The big question regarding the upgrade is if this will reduce the gas fees, which during the ongoing lack of on-chain activity and introduction of layer 2 solutions has already gone down significantly. While the gas fee is about 10 gwei right now, the average transaction fee on the network is around $3.50, nowhere near the $70 peak in mid-May.

EIP 1559 actually doesn’t aim to reduce the fees, although it can bring fees predictability which may see users not overpaying gas fees frequently. The upgrade will actually change the current fee auction mechanism and have a “base fee” for transactions to be included in the next block. Those who want their transaction to be the priority can add a “tip” to speed up things.

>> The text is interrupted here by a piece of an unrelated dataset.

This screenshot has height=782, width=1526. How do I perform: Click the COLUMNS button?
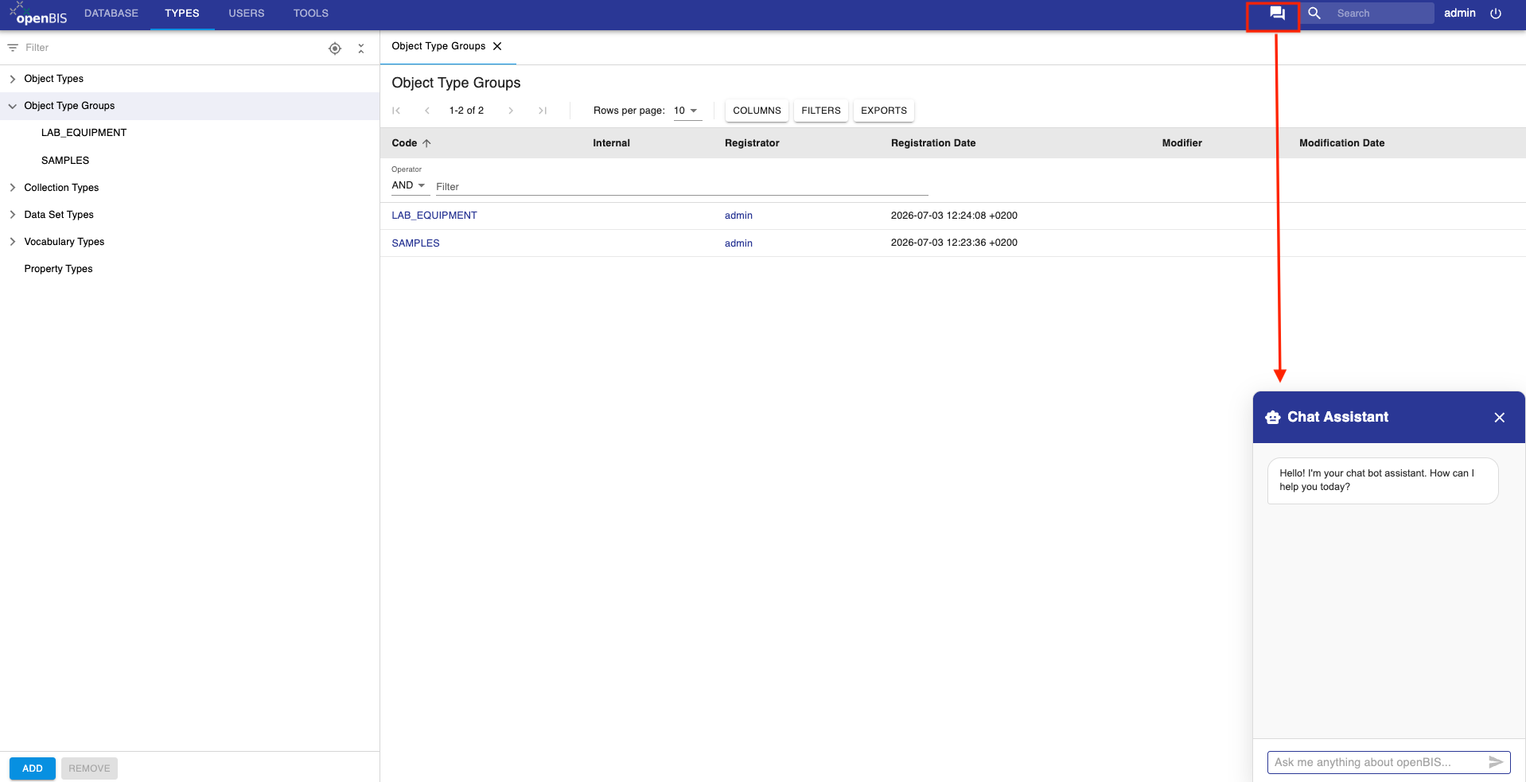coord(757,111)
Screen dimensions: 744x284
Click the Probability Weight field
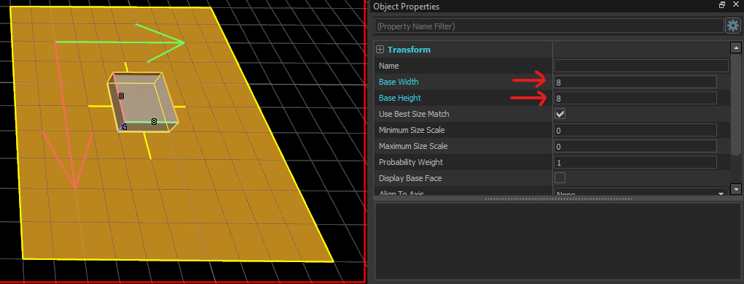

What EIP 1559 will do is, it will burn this ‘base fee,’ which changes spending on how full a block is, allowing users to set lower and more accurate gas fees. Burning the gas fees will effectively make Etherum a deflationary asset.

About 800 ETH has been burned since the launch on the testnet, which can be seen here, a tool shared by EthHub founder Anthony Sassano.

This reduction in supply is expected to push up the prices of Ether, which recorded a drawdown of over 66% during the recent sell-off. As of writing, ETH is trading under $1,900.

According to DCInvestor, EIP-1559 won't’ have any immediate positive effect on ETH price because “too many people think it will, and the mechanism itself won't burn that rapidly also plenty of data from BTC halvenings to show effect not immediate but long-term, it is hyper-bullish.”

However, it isn't about near-term price pumps but “enhancing UX and about economically strengthening ETH as an asset for long-term,” he added.

In the meantime, the ETH community remains excited about the proof-of-stake (PoS) shift which is expected to be activated on Ethereum through a backward-incompatible upgrade or “hard fork” sometime early next year. With this, ETH 2.0 validators will take over miners’ possibility to order transactions and start earning fees on top of the interest they receive from staked Ether.

So far, nearly 6 million ETH have been deposited in ETH 2.0 for staking.

Since January, the amount of Ether held in smart contracts has been on an incline as well, rising by more than 50% to an all-time high at 26.7 million ETH in complete contrast to the amount of ETH held on cryptocurrency exchanges which fell to a two-year low of 13 million ETH.